Only one stretch of the material below is wanted: everything from the line containing "Click the teal search magnifier button" down to the line containing "Given: Click the dashed unpin divider line", both ends included. Repeat it exactly and skip the pictures.

---------------

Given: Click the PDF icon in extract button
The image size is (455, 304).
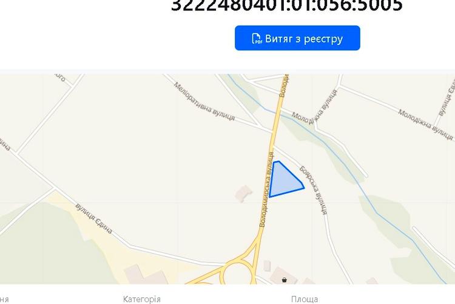Looking at the screenshot, I should point(257,38).
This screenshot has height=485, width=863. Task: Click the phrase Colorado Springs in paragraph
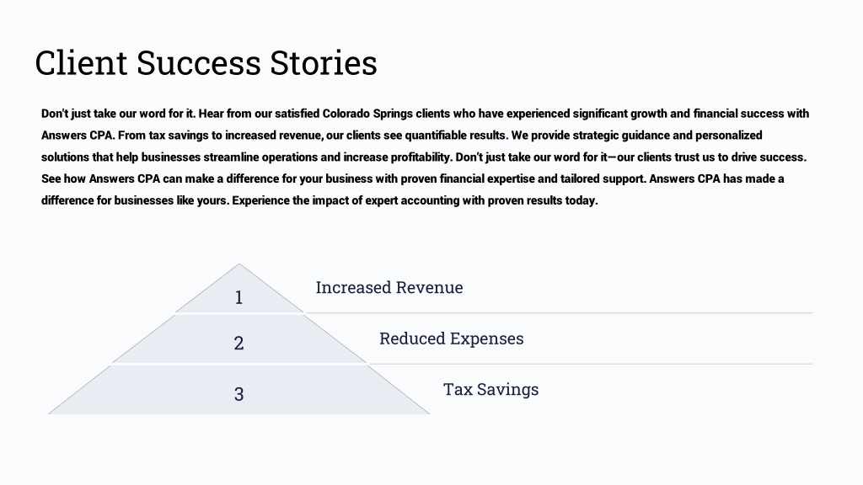[367, 114]
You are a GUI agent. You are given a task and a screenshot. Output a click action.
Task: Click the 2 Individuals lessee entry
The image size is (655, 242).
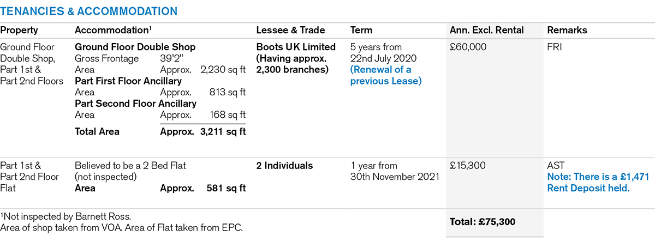click(284, 166)
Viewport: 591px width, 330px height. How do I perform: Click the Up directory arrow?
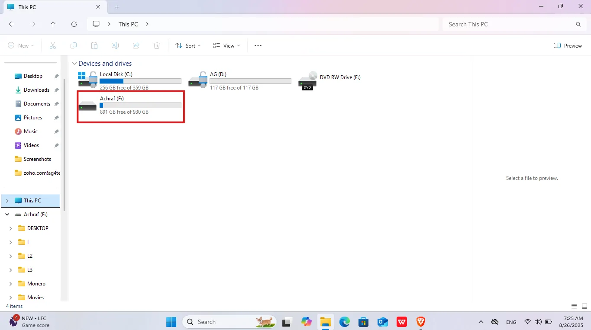pos(53,24)

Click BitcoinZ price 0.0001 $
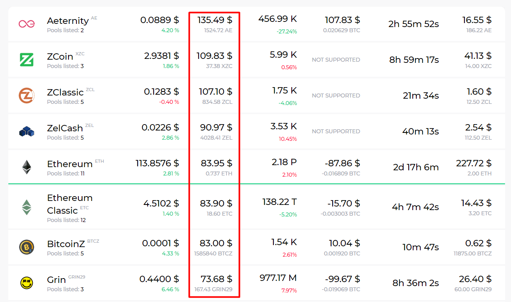click(160, 243)
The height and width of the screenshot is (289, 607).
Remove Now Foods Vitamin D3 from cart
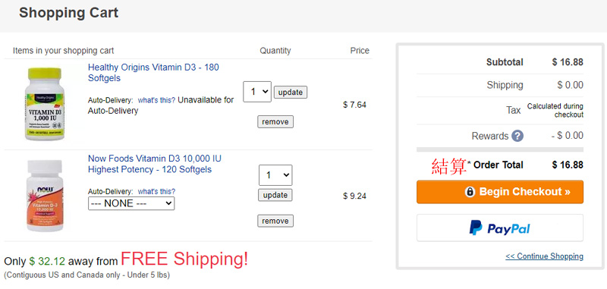click(275, 221)
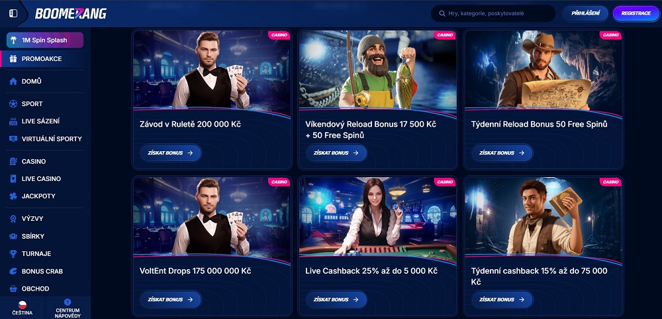
Task: Open the Čeština language selector
Action: click(23, 308)
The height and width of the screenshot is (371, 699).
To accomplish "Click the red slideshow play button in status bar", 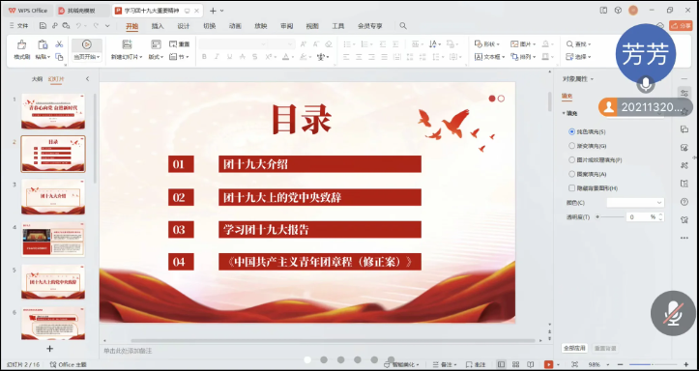I will point(549,364).
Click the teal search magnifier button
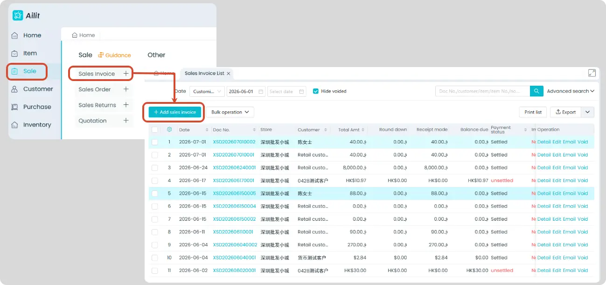Viewport: 606px width, 285px height. click(536, 91)
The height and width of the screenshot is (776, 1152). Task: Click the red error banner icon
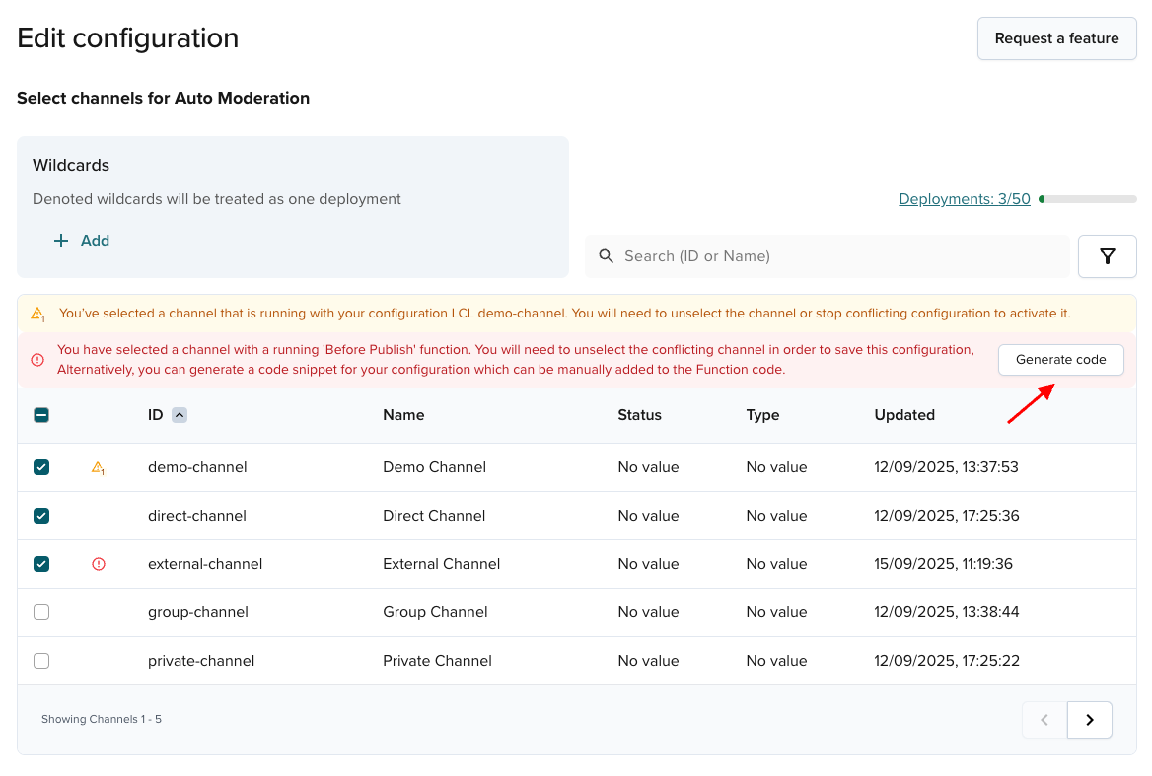pos(37,360)
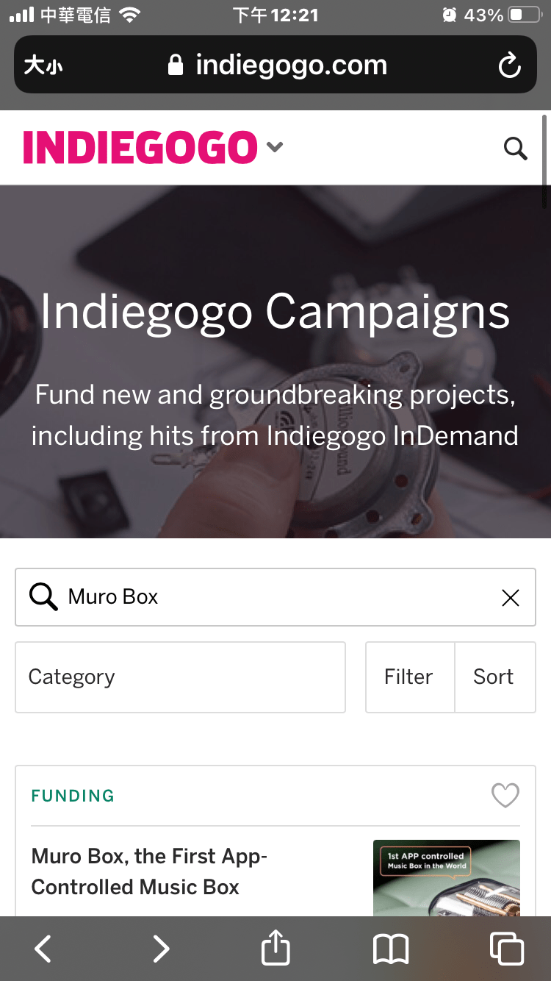
Task: Open the Muro Box campaign thumbnail
Action: click(446, 878)
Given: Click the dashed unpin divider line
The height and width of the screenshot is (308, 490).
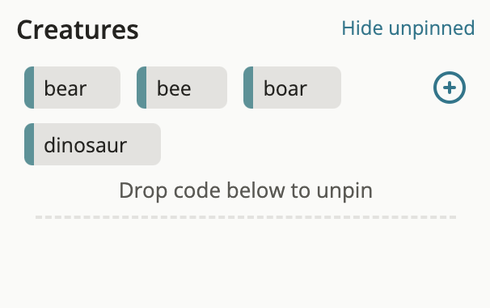Looking at the screenshot, I should (246, 217).
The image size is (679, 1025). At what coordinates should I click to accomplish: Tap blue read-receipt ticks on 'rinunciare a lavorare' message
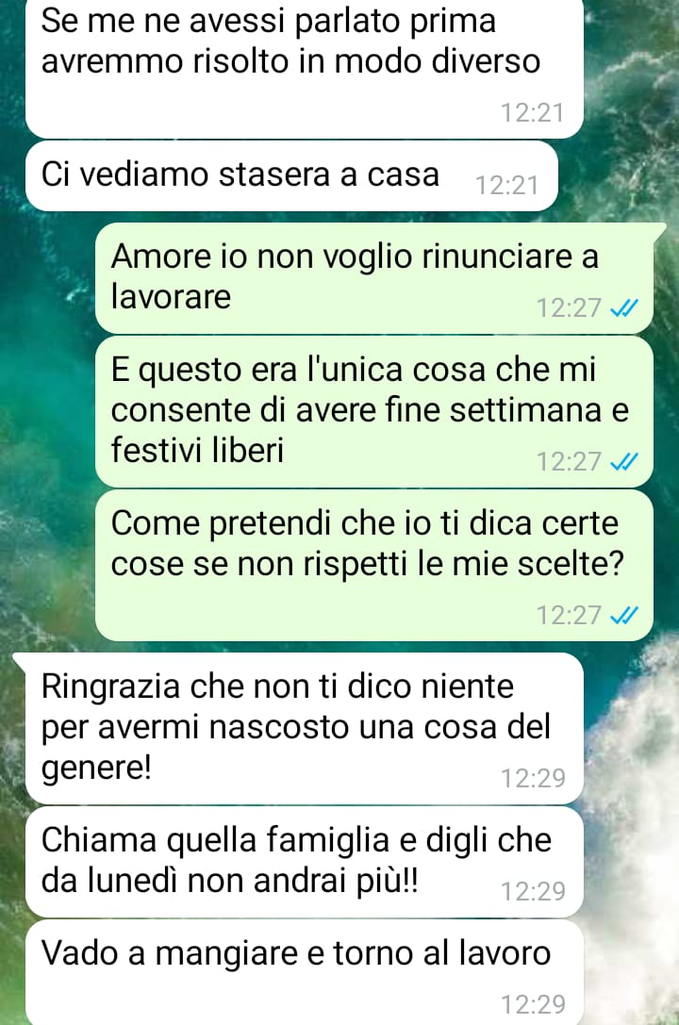[623, 308]
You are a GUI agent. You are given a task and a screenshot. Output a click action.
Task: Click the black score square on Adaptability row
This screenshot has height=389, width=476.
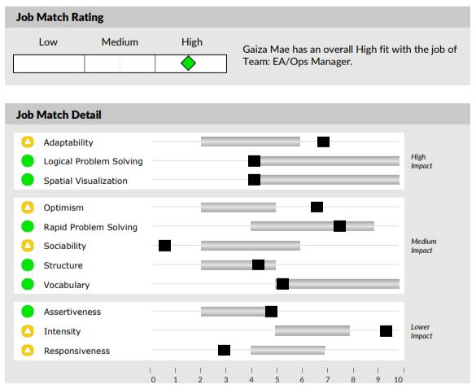coord(323,142)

---------------

● **EXERCISE RESULT**:
Click the teal search magnifier button
Viewport: 606px width, 285px height. click(536, 91)
The height and width of the screenshot is (776, 1152). Task: Click the red error banner icon
pos(37,360)
Task: Open the Muro Box campaign thumbnail
Action: click(446, 878)
Given: Click the dashed unpin divider line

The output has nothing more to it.